Han pasado nueve meses desde que se pusiera en marcha la nueva política polaca de subsidios por natalidad, tildada por la oposición de “populista” pero con unos efectos que el ultraconservador Gobierno de Beata Szydło no duda en publicitar: en enero de este año nacieron 2.300 niños, un 10% más que en el mismo mes de 2016, de forma que si la tendencia se mantiene, el 2017 podría cerrarse con 400.000 nacimientos, la cifra más alta desde 2010, según ha informado este lunes la Seguridad Social Polaca.

Estos datos certifican que el programa 500+, – una ayuda mensual de 500 zloty (115 euros) por cada hijo a partir del segundo para todas las familias (con independencia del nivel de ingresos), o a partir del primero para aquellas con bajos ingresos o niños con minusvalías – está cumpliendo, al menos, uno de sus dos grandes objetivos: aumentar la natalidad en uno de los países de la UE donde es más baja (1,32 hijos por mujer).

Atendiendo a la Agencia EFE, “algunos empresarios lamentan que, desde que el subsidio entró en vigor, es cada vez más difícil encontrar empleada”, aunque de momento no existen datos oficiales que lo corroboren.

Empresarios locales y extranjeros se quejan también de que el subsidio a la natalidad (que ha costado ya al Gobierno al menos 3.500 millones de euros) ha supuesto que el Estado incremente la presión y las inspecciones fiscales sobre ellos, hasta el punto de que algunos se plantean dejar el país.
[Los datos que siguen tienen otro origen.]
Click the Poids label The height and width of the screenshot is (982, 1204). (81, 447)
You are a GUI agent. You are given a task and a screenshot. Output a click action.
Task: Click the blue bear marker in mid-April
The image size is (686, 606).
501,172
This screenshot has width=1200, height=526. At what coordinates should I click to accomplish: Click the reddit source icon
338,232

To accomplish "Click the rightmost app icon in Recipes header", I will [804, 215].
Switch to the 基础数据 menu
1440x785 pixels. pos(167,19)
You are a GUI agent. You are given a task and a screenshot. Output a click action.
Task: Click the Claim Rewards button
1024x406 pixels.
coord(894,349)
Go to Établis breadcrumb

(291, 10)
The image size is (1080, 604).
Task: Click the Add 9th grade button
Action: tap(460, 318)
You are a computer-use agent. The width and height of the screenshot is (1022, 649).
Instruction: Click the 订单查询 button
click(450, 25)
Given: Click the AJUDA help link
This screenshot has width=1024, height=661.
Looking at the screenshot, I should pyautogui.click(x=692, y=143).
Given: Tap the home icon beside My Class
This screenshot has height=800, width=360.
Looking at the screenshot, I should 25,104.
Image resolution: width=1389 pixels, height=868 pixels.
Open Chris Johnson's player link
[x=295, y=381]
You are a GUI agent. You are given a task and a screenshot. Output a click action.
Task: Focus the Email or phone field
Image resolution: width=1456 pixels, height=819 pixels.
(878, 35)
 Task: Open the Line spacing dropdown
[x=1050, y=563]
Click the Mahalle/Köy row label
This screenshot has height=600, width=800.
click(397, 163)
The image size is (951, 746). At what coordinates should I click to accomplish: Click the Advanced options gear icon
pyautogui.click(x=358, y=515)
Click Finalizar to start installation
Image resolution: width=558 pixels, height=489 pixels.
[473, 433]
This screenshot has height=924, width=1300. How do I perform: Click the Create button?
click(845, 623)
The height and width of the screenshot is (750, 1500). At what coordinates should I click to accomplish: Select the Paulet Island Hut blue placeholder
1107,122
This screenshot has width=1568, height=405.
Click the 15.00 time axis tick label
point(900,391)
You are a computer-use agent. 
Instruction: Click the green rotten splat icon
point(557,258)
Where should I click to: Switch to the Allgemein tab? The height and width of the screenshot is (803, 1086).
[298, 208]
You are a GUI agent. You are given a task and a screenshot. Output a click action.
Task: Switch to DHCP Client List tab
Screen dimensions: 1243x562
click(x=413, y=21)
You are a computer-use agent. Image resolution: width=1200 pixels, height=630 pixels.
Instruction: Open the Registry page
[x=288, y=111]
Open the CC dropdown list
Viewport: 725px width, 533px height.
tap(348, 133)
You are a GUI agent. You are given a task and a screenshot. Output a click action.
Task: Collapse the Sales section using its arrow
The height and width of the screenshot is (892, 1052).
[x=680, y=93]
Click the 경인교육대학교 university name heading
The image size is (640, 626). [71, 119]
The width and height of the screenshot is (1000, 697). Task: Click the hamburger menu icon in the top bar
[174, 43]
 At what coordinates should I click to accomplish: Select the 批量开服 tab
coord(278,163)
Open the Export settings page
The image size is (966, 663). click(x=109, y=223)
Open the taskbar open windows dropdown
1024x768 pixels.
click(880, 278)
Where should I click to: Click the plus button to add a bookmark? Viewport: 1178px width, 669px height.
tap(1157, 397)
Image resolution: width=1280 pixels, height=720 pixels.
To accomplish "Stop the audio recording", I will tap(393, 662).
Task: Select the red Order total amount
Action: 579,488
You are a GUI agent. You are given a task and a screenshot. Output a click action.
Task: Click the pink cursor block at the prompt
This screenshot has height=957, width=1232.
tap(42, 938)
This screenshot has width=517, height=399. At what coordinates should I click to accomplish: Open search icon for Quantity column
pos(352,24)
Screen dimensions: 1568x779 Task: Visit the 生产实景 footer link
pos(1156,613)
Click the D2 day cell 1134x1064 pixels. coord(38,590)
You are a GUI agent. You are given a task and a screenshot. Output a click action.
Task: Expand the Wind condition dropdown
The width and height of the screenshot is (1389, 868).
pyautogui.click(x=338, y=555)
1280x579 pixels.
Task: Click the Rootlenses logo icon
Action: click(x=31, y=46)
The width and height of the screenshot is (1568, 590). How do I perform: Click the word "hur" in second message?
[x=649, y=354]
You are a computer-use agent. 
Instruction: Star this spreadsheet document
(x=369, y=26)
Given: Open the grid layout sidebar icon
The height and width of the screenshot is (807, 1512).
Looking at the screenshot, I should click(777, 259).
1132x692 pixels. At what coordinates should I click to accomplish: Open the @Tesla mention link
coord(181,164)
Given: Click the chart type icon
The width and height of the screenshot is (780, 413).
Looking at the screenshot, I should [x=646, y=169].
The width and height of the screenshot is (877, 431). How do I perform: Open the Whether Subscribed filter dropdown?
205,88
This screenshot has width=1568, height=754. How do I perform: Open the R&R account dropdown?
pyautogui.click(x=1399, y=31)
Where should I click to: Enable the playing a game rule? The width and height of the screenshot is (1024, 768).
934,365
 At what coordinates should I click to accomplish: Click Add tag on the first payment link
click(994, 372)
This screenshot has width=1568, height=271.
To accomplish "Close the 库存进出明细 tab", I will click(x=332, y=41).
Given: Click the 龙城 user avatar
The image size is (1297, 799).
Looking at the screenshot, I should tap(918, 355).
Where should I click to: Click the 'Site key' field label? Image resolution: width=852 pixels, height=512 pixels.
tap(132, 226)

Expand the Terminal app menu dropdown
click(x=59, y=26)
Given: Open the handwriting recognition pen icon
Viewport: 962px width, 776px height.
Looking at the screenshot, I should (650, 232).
Los partidos de la oposición, por su parte, insisten en acusar al Gobierno de Szydło (que conserva la popularidad que tenía cuando llegó al poder en 2015) de poner en riesgo el futuro de Polonia – un país, de momento, con un 17,6% de personas en riesgo de pobreza – con esta medida que busca, según ellos, “comprar” los votos de los sectores más desfavorecidos y conservadores de una sociedad en la que casi el 40% de la población vive en zonas rurales.